[begin Given text]

Moreover, recognizing the importance of a full understanding of the condition of the home being sold to both the sellers and the prospective buyers, in 1993 our General Assembly enacted Indiana Code sections 24-4.6-2-1 to -13, which created a statutory obligation for sellers of certain real estate to complete forms informing prospective buyers of certain types of defects in the real estate and disclosing the known state of the integrity of major construction components and systems prior to closing. This legislation was later recodified at Indiana Code sections 32-21-5-1 to -13.

Pursuant to Indiana Code section 32-21-5-7(1) (2002 & Supp.2009), sellers of certain residential real estate are required to provide prospective buyers with a form adopted by the Indiana real estate commission disclosing known conditions of the property's

(A) The foundation.
(B) The mechanical systems.
(C) The roof.
(D) The structure.
(E) The water and sewer systems.
(F) Additions that may require improvements to the sewage disposal system.
(G) Other areas that the Indiana real estate commission determines are appropriate.

"In other words, this statute requires disclosure of the kinds of defects that will most significantly affect the value and use of a home." Dickerson, 904 N.E.2d at 717 (Vaidik, J., dissenting).

Section 32-21-5-7(2) also provides that the form must provide a notice to the prospective buyer that contains "substantially the following language: `The prospective buyer and the owner may wish to obtain professional advice or inspections of the property and provide for appropriate provisions in a contract between them concerning any advice, inspections, defects, or warranties obtained on the property.'" Moreover, section 32-21-5-9 warns that the "disclosure form is not a warranty by the owner or the owner's agent, if any, and the disclosure form may not be used as a substitute for any inspections or warranties that the prospective buyer or owner may later obtain."

*400 Finally, Indiana Code section 32-21-5-11 provides:

The owner is not liable for any error, inaccuracy, or omission of any information required to be delivered to the prospective buyer under this chapter if:
(1) the error, inaccuracy, or omission was not within the actual knowledge of the owner or was based on information provided by a public agency or by another person with a professional license or special knowledge who provided a written or oral report or opinion that the owner reasonably believed to be correct; and
(2) the owner was not negligent in obtaining information from a third party and transmitting the information.

I.C. § 32-21-5-11 (2002) (emphasis added).

[end Given text]

Reproduce the portion of the excerpt on Indiana's seller disclosure law starting at "Pursuant to Indiana" and ending at "(C) The roof.".

[begin Material]

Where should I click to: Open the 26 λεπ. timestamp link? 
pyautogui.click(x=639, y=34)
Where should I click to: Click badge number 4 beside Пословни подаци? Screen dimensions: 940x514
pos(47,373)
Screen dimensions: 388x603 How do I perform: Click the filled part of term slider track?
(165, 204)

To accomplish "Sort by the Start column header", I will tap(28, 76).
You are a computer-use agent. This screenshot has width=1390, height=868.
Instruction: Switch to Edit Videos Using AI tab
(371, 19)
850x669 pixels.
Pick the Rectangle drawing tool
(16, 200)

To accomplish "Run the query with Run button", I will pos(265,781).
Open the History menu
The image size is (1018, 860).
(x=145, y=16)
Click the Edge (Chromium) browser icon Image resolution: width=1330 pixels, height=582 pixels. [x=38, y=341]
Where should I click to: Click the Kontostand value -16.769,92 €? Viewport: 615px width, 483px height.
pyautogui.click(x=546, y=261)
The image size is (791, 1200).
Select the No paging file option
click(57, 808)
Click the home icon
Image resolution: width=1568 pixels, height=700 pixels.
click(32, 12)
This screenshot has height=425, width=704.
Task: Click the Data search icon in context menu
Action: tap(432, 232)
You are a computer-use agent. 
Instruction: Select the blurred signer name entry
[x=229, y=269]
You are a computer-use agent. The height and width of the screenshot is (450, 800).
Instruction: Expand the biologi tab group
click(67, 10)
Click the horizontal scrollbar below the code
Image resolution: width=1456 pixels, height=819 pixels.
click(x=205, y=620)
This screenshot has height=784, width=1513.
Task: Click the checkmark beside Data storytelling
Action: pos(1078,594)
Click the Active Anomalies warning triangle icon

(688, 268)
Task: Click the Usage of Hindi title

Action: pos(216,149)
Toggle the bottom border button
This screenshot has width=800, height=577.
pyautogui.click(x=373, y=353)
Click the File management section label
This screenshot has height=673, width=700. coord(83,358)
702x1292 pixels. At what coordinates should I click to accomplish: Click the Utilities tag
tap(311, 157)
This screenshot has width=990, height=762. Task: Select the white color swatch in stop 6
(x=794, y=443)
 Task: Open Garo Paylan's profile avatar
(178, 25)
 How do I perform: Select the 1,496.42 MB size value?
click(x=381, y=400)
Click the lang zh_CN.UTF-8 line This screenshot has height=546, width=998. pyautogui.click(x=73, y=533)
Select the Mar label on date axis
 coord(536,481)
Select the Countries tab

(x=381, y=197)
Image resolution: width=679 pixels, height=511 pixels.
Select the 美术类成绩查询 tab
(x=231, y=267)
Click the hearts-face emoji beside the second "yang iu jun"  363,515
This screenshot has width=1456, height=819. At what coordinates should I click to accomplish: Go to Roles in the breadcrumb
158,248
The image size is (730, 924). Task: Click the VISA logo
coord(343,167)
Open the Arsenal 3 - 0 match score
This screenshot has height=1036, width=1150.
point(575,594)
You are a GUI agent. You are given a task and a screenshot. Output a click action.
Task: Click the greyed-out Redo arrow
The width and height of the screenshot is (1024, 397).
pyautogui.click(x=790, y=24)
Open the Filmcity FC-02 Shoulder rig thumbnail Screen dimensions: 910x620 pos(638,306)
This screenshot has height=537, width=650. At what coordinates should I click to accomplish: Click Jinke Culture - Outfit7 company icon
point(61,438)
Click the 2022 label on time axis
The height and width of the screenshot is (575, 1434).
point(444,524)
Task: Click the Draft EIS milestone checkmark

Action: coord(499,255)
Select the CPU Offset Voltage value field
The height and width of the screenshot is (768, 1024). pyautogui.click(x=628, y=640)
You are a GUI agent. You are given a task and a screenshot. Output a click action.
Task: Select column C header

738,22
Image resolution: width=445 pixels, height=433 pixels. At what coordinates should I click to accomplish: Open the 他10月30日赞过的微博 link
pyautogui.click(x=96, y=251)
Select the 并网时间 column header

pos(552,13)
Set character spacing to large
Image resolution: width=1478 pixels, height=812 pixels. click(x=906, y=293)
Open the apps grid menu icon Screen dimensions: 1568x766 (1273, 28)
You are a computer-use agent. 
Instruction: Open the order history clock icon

[end Material]

## The reply
Pursuant to Indiana Code section 32-21-5-7(1) (2002 & Supp.2009), sellers of certain residential real estate are required to provide prospective buyers with a form adopted by the Indiana real estate commission disclosing known conditions of the property's

(A) The foundation.
(B) The mechanical systems.
(C) The roof.